TASK INSTRUCTIONS:
For every line in the records that has the word "computer", make a copy.

========

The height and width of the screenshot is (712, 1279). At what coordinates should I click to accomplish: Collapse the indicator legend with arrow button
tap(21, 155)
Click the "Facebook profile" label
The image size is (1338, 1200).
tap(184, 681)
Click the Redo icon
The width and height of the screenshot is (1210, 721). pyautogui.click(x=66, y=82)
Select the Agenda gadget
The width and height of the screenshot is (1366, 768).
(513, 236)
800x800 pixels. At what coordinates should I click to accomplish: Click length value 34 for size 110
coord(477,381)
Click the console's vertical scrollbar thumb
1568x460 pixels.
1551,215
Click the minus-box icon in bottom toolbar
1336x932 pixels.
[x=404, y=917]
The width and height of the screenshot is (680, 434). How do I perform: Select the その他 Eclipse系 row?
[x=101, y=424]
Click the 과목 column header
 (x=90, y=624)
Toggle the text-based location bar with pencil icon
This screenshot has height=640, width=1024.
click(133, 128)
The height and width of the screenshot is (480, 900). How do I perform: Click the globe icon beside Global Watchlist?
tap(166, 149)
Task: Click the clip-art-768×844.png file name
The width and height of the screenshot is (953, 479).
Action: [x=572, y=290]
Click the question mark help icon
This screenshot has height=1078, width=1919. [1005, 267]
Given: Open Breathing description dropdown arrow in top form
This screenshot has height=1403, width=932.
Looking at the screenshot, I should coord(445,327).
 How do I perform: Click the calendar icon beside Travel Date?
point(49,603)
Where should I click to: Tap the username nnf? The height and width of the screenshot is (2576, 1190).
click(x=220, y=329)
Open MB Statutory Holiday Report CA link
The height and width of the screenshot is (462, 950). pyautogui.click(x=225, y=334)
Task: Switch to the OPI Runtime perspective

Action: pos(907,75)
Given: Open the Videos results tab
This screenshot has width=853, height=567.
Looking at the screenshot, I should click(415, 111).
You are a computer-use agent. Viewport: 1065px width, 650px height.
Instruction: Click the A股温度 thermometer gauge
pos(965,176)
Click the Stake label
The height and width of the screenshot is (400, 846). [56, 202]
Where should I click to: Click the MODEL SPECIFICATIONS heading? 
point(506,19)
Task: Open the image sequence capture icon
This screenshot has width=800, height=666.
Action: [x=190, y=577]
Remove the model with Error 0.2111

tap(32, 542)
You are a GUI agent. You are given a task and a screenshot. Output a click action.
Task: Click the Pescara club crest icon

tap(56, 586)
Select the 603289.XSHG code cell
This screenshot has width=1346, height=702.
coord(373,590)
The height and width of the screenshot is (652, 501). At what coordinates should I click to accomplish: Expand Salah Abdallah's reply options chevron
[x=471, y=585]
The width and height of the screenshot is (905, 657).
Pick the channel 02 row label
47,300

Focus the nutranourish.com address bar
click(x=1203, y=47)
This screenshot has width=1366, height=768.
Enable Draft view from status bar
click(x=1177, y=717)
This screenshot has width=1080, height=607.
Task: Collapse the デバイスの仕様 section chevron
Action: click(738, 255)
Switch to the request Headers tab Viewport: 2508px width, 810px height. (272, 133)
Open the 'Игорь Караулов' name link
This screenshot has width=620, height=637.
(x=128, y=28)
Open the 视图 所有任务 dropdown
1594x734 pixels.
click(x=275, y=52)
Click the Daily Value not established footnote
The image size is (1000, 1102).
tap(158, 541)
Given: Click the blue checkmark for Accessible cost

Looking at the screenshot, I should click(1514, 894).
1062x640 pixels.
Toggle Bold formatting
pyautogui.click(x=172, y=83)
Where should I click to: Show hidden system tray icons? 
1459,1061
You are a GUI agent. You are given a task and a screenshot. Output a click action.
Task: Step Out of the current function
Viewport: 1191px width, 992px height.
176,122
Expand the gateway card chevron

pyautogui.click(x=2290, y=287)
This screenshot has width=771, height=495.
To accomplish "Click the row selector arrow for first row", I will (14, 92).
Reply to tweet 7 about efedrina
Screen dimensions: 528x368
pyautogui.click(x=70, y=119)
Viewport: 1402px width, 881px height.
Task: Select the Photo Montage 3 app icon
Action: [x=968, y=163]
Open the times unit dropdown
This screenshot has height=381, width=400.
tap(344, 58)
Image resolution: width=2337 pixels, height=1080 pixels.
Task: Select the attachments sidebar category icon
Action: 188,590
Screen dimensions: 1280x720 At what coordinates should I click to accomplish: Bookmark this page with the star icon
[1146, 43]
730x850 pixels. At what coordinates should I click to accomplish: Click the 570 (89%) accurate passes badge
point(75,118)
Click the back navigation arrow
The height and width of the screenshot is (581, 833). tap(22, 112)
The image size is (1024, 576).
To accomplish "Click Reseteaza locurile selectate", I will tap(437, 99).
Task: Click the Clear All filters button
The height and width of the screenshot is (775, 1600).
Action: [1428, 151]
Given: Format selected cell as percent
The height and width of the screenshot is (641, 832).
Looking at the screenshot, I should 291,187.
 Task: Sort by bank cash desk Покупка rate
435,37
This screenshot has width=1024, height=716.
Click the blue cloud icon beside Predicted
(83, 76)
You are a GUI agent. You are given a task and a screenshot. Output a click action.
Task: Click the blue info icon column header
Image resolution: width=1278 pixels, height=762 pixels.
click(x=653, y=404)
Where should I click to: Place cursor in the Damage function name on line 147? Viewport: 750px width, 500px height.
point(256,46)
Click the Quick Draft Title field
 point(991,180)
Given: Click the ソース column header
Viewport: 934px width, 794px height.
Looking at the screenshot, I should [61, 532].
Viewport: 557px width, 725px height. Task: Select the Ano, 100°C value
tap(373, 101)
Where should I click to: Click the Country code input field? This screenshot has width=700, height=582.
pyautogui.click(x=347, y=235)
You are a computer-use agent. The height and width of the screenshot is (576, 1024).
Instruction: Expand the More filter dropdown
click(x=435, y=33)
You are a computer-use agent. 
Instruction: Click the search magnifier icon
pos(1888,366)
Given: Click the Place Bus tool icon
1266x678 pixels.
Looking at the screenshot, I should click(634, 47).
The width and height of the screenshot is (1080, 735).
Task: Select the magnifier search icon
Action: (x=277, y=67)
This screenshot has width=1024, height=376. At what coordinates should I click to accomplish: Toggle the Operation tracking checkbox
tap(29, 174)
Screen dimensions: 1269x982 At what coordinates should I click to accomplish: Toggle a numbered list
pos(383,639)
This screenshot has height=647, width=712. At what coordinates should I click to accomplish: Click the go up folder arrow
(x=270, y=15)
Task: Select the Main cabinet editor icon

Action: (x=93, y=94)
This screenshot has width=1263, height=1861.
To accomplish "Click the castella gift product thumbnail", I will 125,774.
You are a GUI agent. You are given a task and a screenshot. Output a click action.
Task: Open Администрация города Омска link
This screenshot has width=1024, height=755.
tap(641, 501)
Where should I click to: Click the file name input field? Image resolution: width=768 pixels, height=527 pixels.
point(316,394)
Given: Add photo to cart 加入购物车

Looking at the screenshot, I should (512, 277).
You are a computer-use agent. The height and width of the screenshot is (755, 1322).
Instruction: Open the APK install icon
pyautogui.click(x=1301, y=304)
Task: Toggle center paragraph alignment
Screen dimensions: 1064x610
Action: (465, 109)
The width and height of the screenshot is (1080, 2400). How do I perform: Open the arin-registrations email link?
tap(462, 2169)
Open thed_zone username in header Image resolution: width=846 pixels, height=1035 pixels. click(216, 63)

========

SOLUTION TO THIS TASK:
You are a computer-use agent. Viewport: 1065px width, 650px height.
You are a computer-use agent. The height and width of the screenshot is (576, 1024).
You are a computer-use agent. 
You are a computer-use agent. The height and width of the screenshot is (755, 1322).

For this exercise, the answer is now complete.